Today, the winery is particularly beloved for Brunellos and relatively affordable luxury, with bottles ranging from $8 to $200 (depending on the type and delivery location). It’s accessible to both wine aficionados and curious 20-somethings.
The company’s wines are available for delivery online from Wine.com or Drizly in classic but inventive varieties: a sparkling red wine called Rosa Rogale (from $19.99) and a light, crisp alternative to Pinot Grigio with pineapple notes from Piedmont called Principessa Gavi (from $15.99) — the former a common recommendation and the latter a current favorite of Mariani-May.
It’s important to note that the wine industry — with its $1,500+ bottles of vintage Bordeaux — isn’t an industry that worships indiscriminately at the altar of innovation. Aside from strong subscription services making wine know-how accessible to millennials and startups dedicated to crowdfunding small wineries, it’s still defined by enduring tradition. It even shares the estate jargon of couture: you may hear “wine house” used just as you’ll hear “House of Chanel.”

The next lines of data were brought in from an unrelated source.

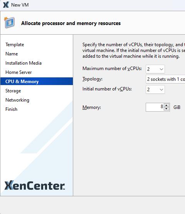Viewport: 185px width, 214px height.
Task: Click inside the Memory value field
Action: tap(155, 107)
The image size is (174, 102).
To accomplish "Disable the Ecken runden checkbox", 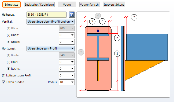I will pyautogui.click(x=3, y=82).
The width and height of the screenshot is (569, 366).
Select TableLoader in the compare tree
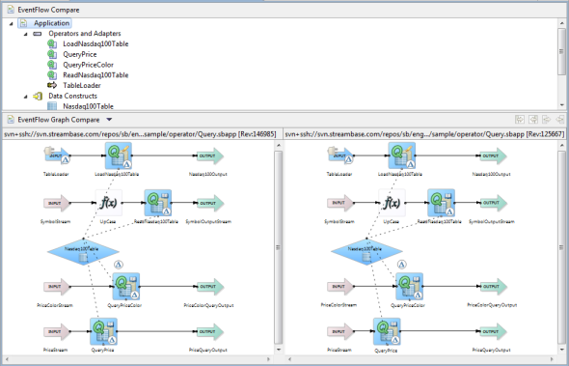82,85
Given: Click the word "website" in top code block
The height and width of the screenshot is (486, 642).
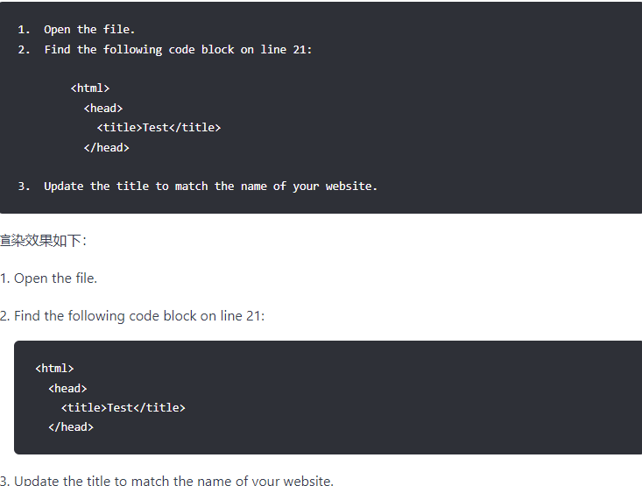Looking at the screenshot, I should click(349, 187).
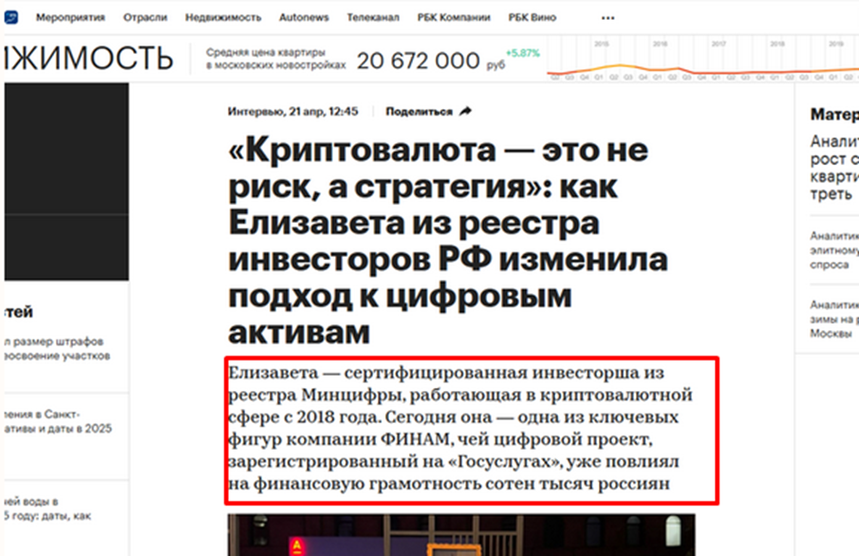This screenshot has height=556, width=859.
Task: Open the article headline about Криптовалюта
Action: click(446, 236)
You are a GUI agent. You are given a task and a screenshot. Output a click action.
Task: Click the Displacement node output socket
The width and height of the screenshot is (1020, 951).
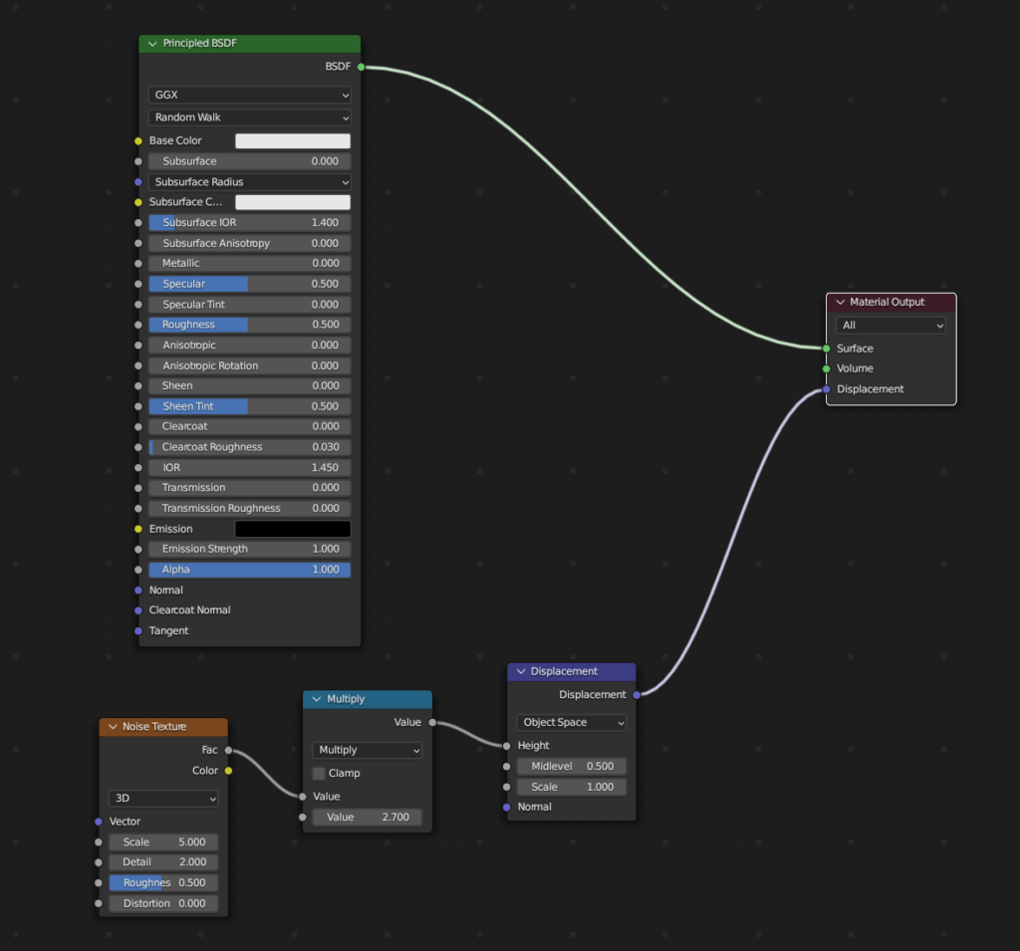[x=637, y=695]
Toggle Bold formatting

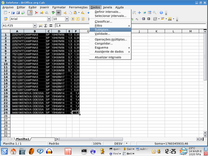tap(73, 19)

While direct-to-consumer retailers with a young, eco-friendly demographic may embrace sustainability, such as using recycled plastics to develop products, to compete with peers or engage customers, wine’s sustainable innovation is less about marketing and more about insurance. Winemaking is agricultural, and subtle shifts in temperamental variables like temperature, soil, precipitation, and wind, sun, or shade can make dramatic differences in your wine from year to year. It’s partly why you may hear someone referring to the year of the bottle as an indication of its worth, and why certain vineyards are renowned because of very specific features of a particular field’s location. Erratic, extreme weather patterns à la climate change are the enemies of such a fickle, maddeningly precise art.
Banfi falls in the school of thought that companies — rather than individuals alone — have a social responsibility to uphold, and one that may not be immediately or independently lucrative. Unlike high-volume orders or brand loyalty that can accompany buzzy launches like Everlane’s new carbon-neutral sneaker, innovation in wine is a subtler affair — and one that pays into a communal pot more than personal coffers.
But, like choosing to enjoy one extraordinary glass of wine instead of ten that taste like alcoholic grape La Croix, it’s never really been about quantity. In life, as in well-functioning wineries, the whole grand endeavor is really more about the joie de vivre — and the simple joy of a craft well-done — than it ever was about greater margins.